Tudo o que crio é imaginando que posso ajudar o espectador a ativar sua cabeça, seus neurônios. E só crio sobre coisas que me emocionam, esperando que o público também se sinta emocionado com a obra que levo ao palco. Penso que a arte não é para distrair, acalmar, mas inquietar e levar as pessoas a refletir sobre a vida, a beleza, a verdade… Essas coisas que, a cada dia, ficam mais distantes da geração de jovens e a geração que os antecedeu. Pois, no mundo de hoje, quase tudo é mediocridade.
O encantar: Penso que o bom diretor de teatro é o que consegue harmonizar o trabalho de vários criadores, como atores, cenógrafo, figurinista, músicos, coreógrafo. Afinal, cada artista tem sua própria personalidade, suas concepções estéticas, suas diferenças; e o espetáculo precisa ter unidade. O diretor precisa ser hábil para absorver e harmonizar tantas diferenças e concepções, sem perder o fio da sua própria concepção.
O melhor teatro é aquele em que a alma do artista está empenhada em cena. No teatro posso identificar, e o público também, se quem está no palco é um artista ou um mero “entulhador-de-palco”. Essa diferença é brutal, às vezes.
O que me interessa e me encanta no teatro é que ele é a arte primitiva milenar, artesanal que se dá ao luxo de dispensar todo aparato de modernidades, com seus recursos modernos e, ainda assim, ser bom teatro. Pois, teatro é um ator e um espectador; estabelece-se só nesta relação entre os dois. Tudo o mais é dispensável. Claro que é muito bom quando as outras artes sobem juntas ao palco: a música e a arte plástica, por exemplo, enriquecem o espetáculo; mas não são a alma dele, pois o mistério do seu encantamento é que sua natureza pode interferir e é capaz de modificar a maneira de se ver o mundo. O escritor Thomas Mann considerava que eram curativas as histórias dos homens contadas por outros homens. É isso o teatro. Simples assim.
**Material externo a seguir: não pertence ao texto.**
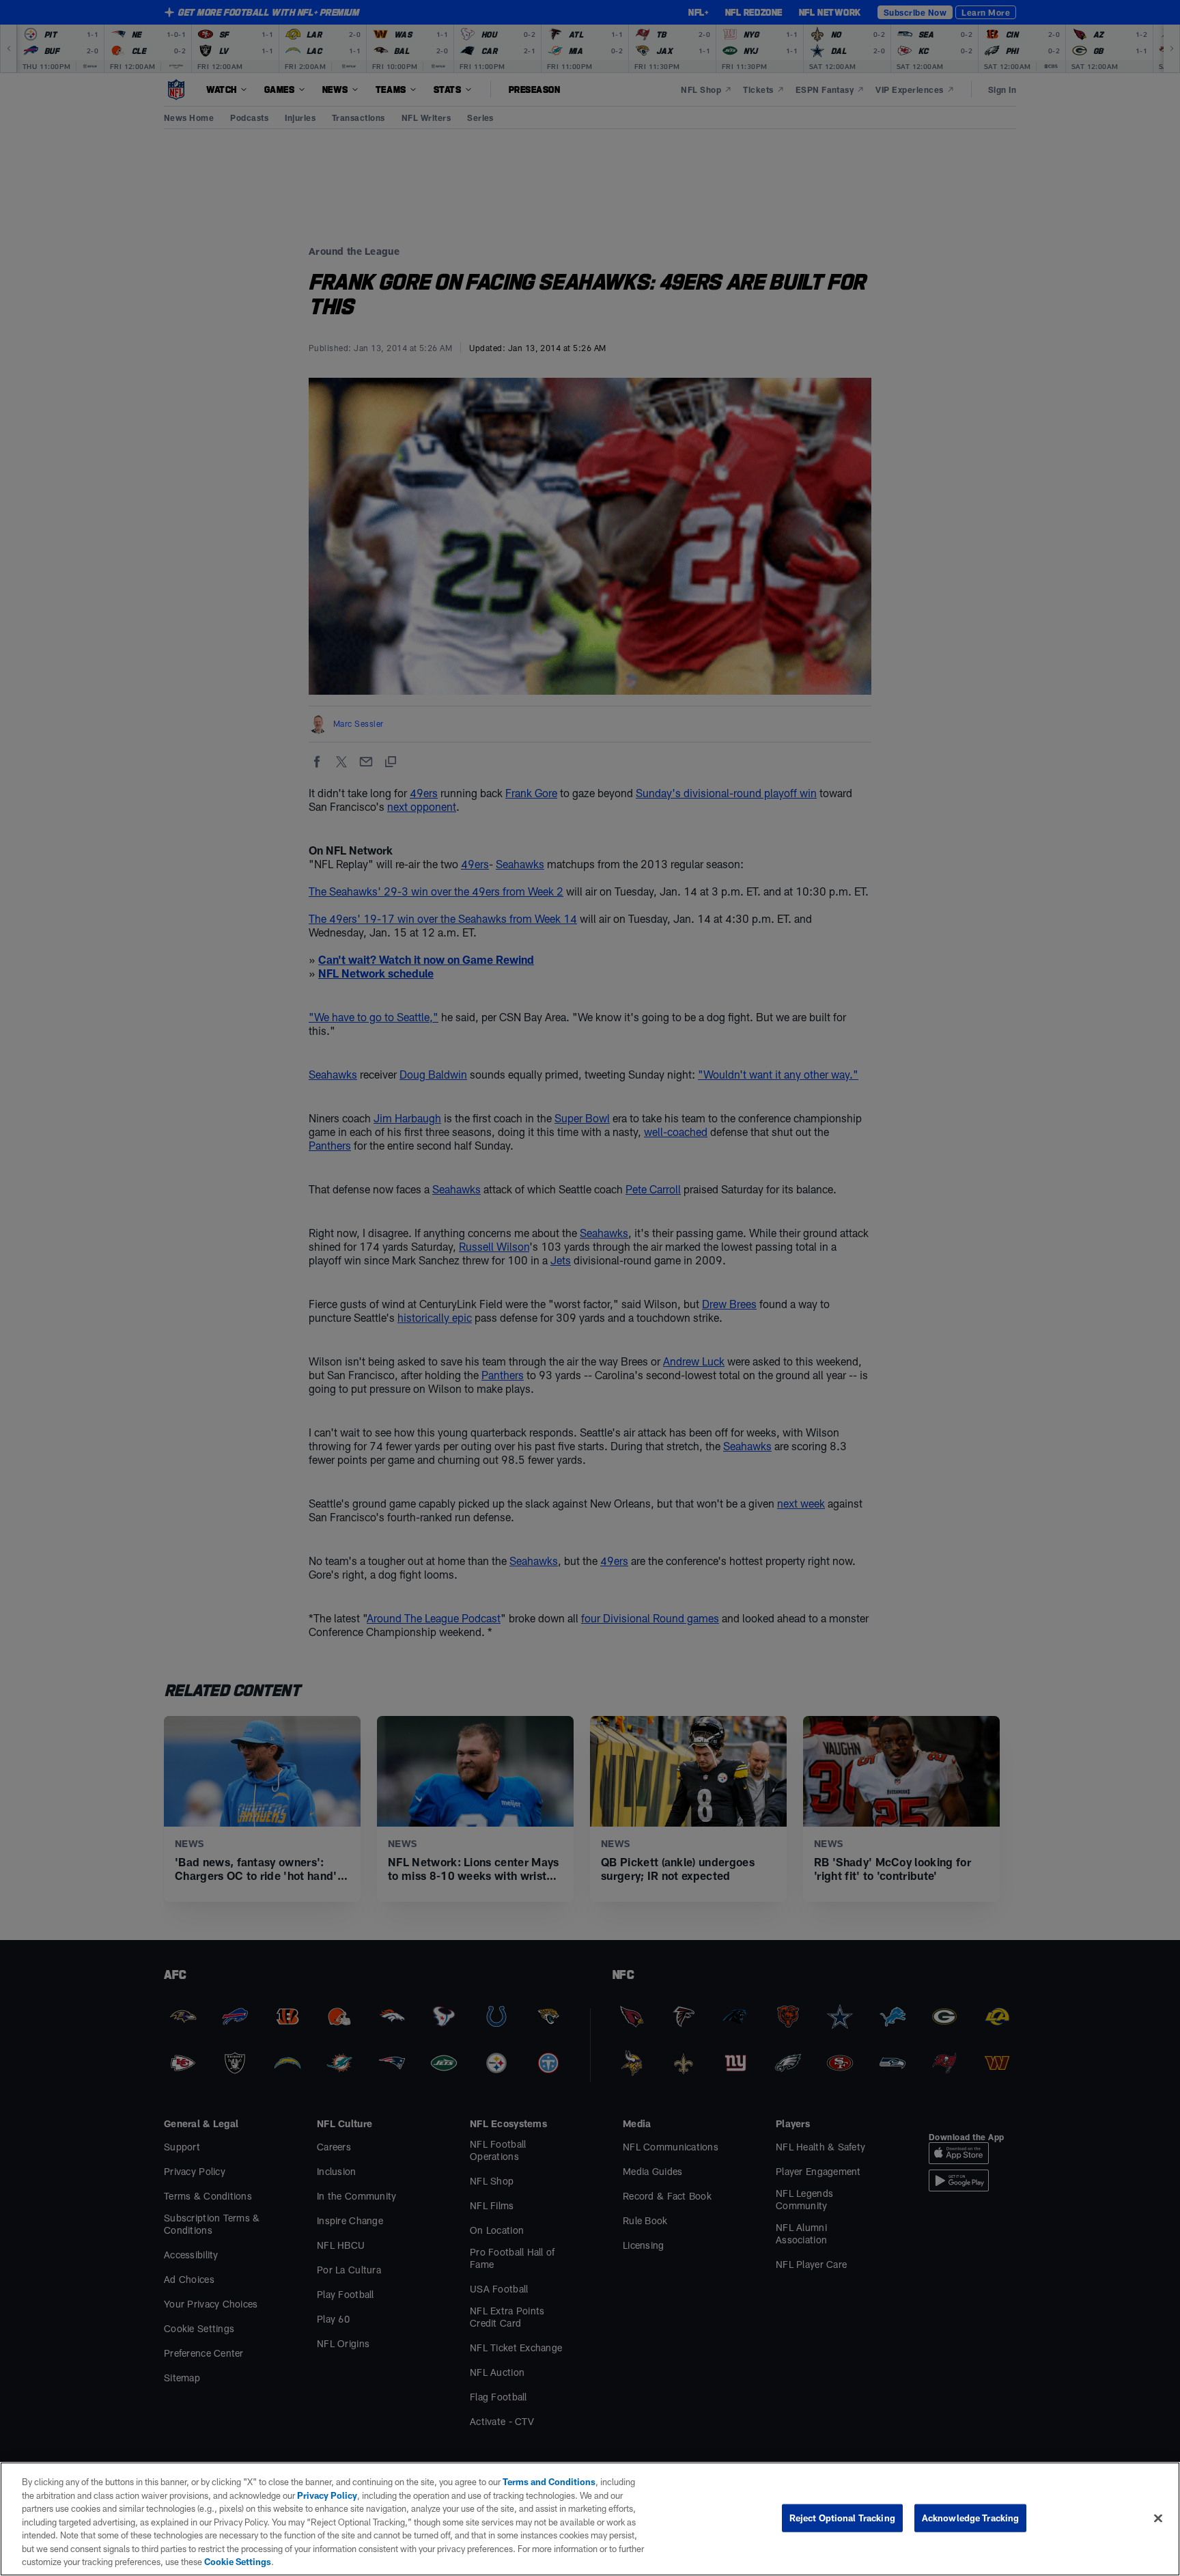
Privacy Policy (327, 2495)
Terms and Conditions (549, 2481)
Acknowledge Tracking (971, 2517)
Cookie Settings (237, 2561)
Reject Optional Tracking (842, 2517)
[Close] (1158, 2518)
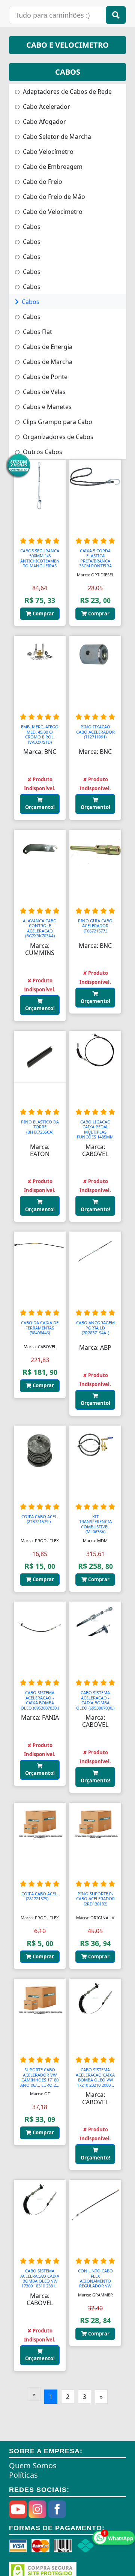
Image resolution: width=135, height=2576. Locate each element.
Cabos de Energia (46, 347)
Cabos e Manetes (46, 407)
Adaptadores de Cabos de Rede (66, 91)
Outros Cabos (41, 452)
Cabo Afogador (43, 121)
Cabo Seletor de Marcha (56, 136)
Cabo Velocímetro (47, 151)
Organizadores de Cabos (57, 437)
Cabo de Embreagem (51, 166)
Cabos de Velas (43, 392)
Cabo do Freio (41, 181)
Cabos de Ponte (44, 377)
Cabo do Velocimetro (51, 212)
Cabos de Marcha (46, 362)
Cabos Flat (36, 332)
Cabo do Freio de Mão (53, 196)
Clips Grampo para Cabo (56, 422)
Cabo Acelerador (45, 106)
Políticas (23, 2475)
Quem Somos (33, 2465)
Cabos (30, 227)
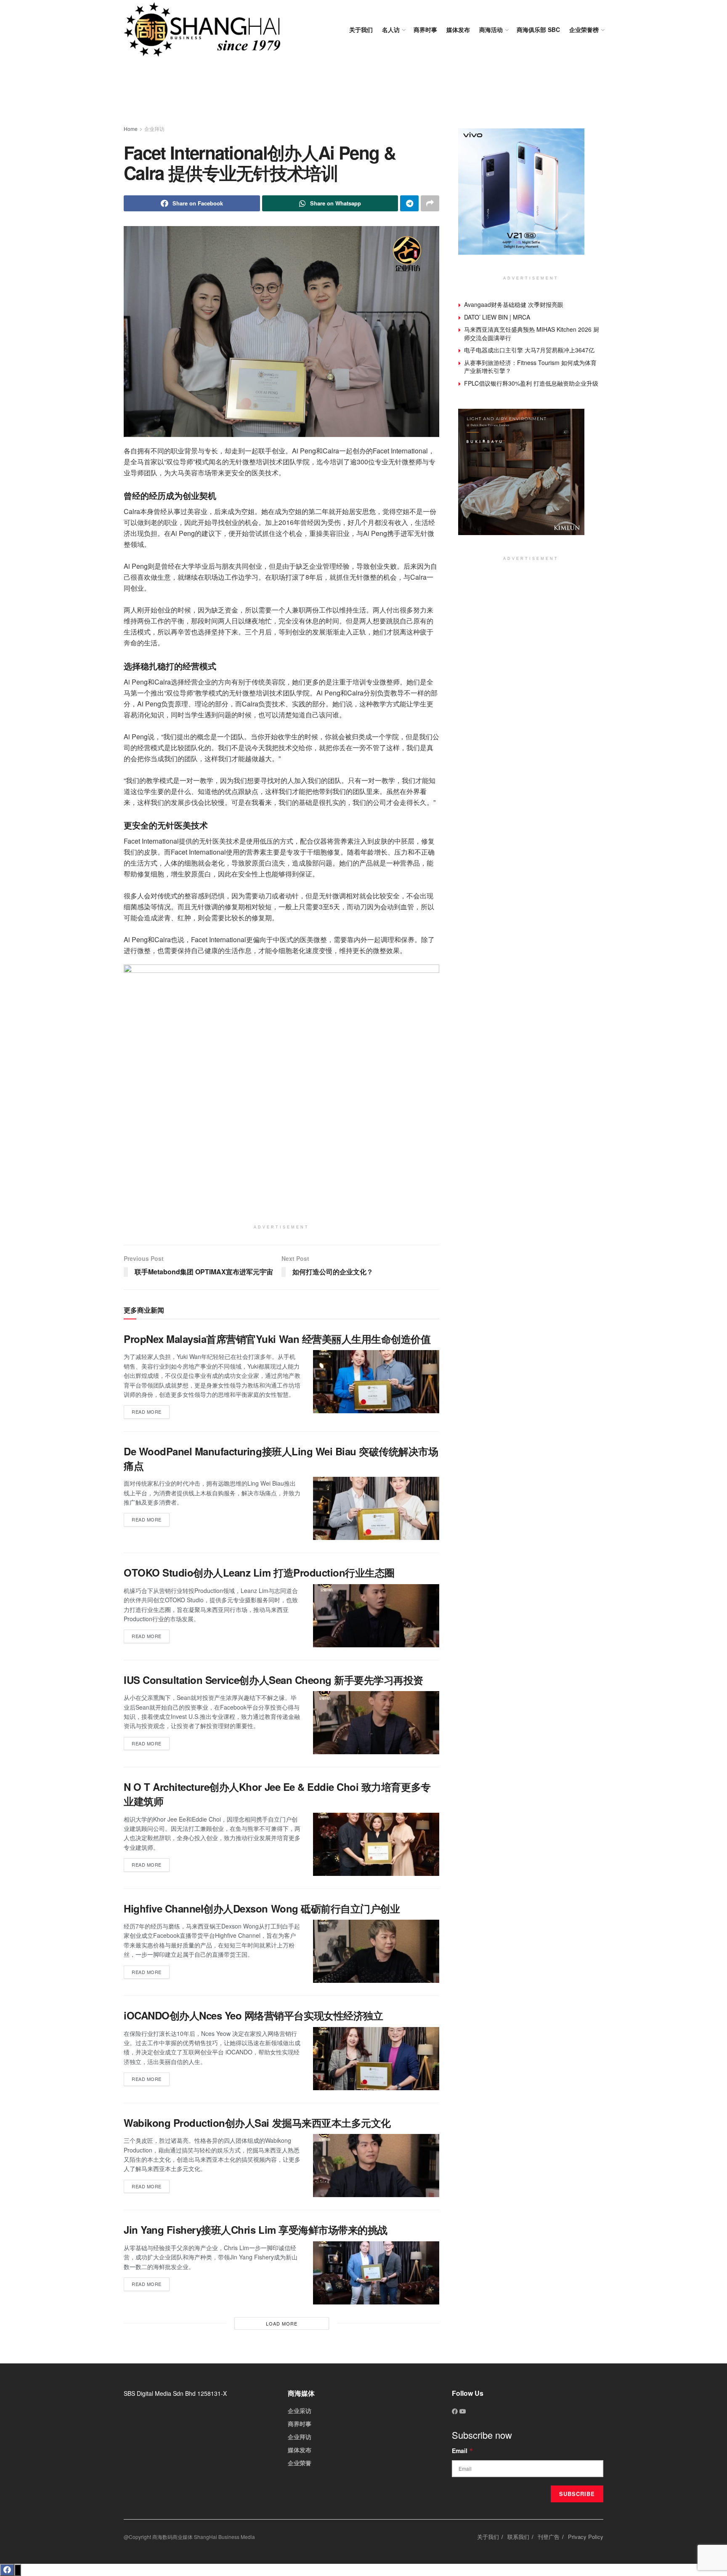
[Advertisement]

Se for um espetáculo sem as idiotices que costumam se infiltrar nele, como a vaidade excessiva, o oportunismo, as histórias plenas de vazio existencial, aí mesmo é que é bom.
O teatro-artesanato é aquele em que a tecnologia ainda não tinha se infiltrado nele. A palavra, as ideias, a luz que ressalta os planos, as cores e a magia das boas estórias contadas pelos atores. “Cara-de-Bronze” cabe perfeitamente dentro desta perspectiva da arte que me encanta e me interessa. Bela, profunda, mas simples, inteligente e poética.